Dataset entries Block Start

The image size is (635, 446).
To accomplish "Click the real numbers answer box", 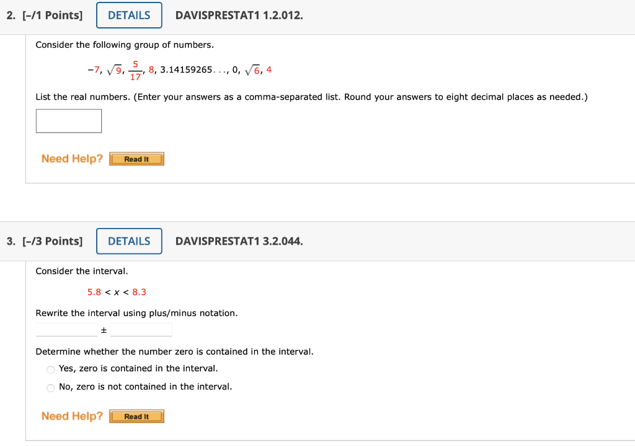I will coord(68,121).
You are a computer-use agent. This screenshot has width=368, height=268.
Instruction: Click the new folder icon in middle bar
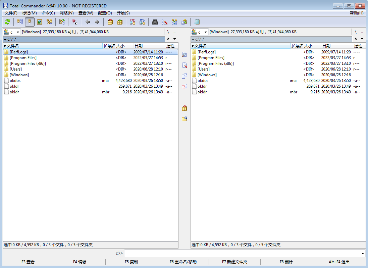184,119
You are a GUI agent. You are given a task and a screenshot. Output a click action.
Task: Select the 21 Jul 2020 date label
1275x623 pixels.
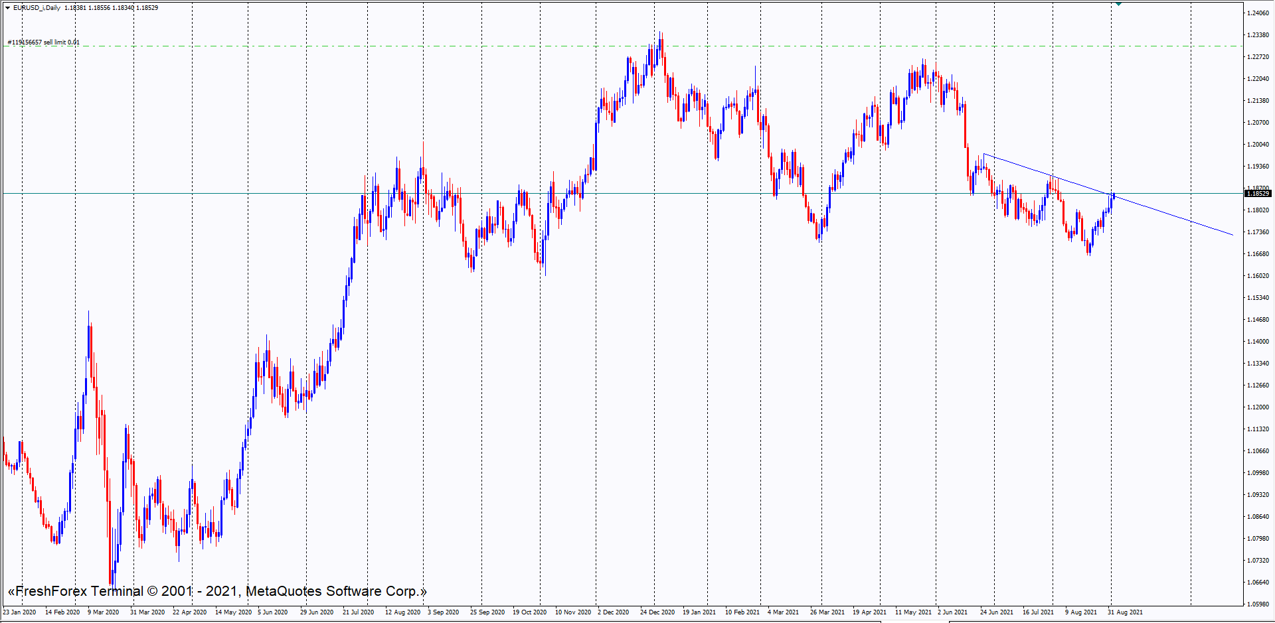point(358,612)
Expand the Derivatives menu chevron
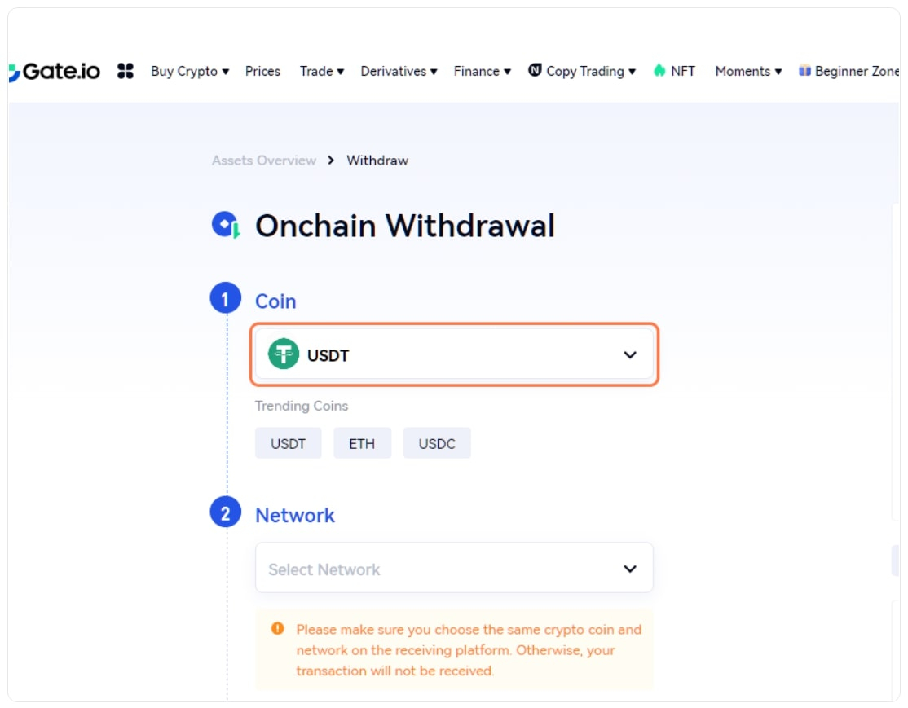 click(x=433, y=71)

Dataset entries Block End

What the exercise asks » Could you write out, word for word, the lines from the one containing "1275x623 pixels." through the last line of the records, leaving out the pictures?

Result for this exercise »
1275x623 pixels.
point(358,612)
Expand the Derivatives menu chevron
 click(x=433, y=71)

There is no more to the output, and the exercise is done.